## anonymous 5 years ago solve the DE: 2xy^3dx=(1-x^2)dy

Notice that you can manipulate this DE into a separable DE by dividing both sides by (1-x^2) and y^3 which gives you the following: $(2x/(1-x^{2}))dx=(1/y^{3})dy$this DE now has the separable form $M(x)dx=N(y)dy$ Now integrate the left side of the DE with respect to x and the right side with respect to y.$\int\limits_{}^{}(2x/(1-x^{2}))dx=\int\limits_{}^{}y^{-3}dy$Using u=1-x^2 and performing u-substitution, the integral on the left hand side is $-\ln(1-x^{2})+k$and the right hand side integral is $-1/2y^{-2}+c$ So,$-\ln(1-x^{2}) + k = -1/2y^{-2} + c$The c absorbs the -k when it is subtracted over to the right hand side of the equation giving you: $-\ln(1-x^{2})=-1/2y^{-2}+c$Now since you didn't provide an initial condition, there is no way to find an explicit solution.

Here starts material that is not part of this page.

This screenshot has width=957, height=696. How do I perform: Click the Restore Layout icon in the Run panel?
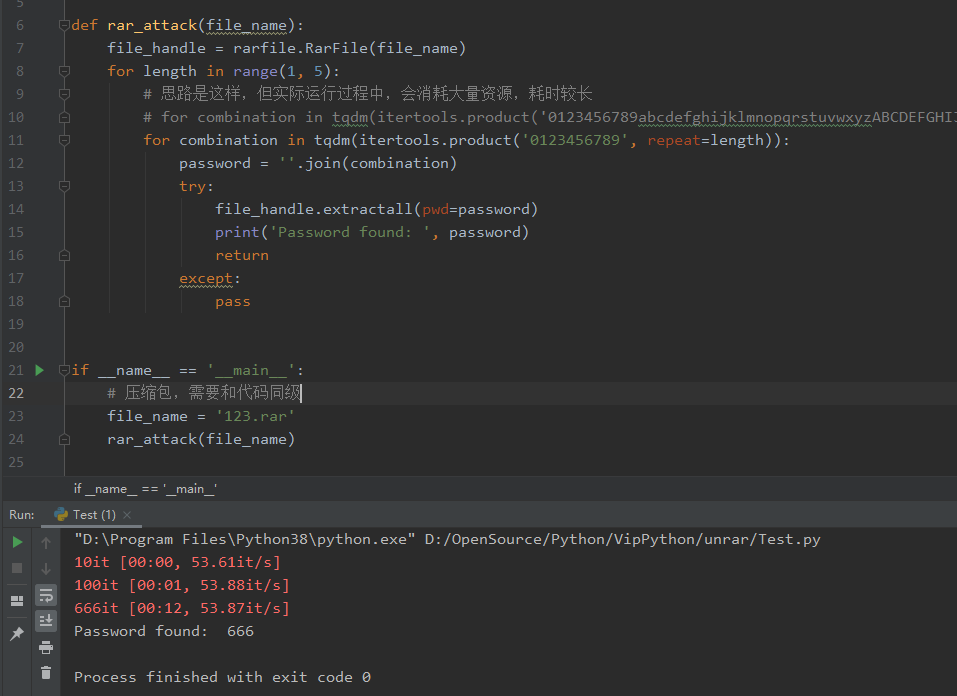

Only a general solution can be found because there is no initial condition to solve for the constant c. So, we simplify to get y alone. $1/(2y^{2})=\ln(1-x^{2})+c$$1/2(\ln(1-x^{2})+c)=y^{2}$$\pm \sqrt{1/(\ln((1-x^{2})^{2})+2c)}=y$ There is no way to tell which sign on the square root is correct since no initial condition was given to determine interval of validity.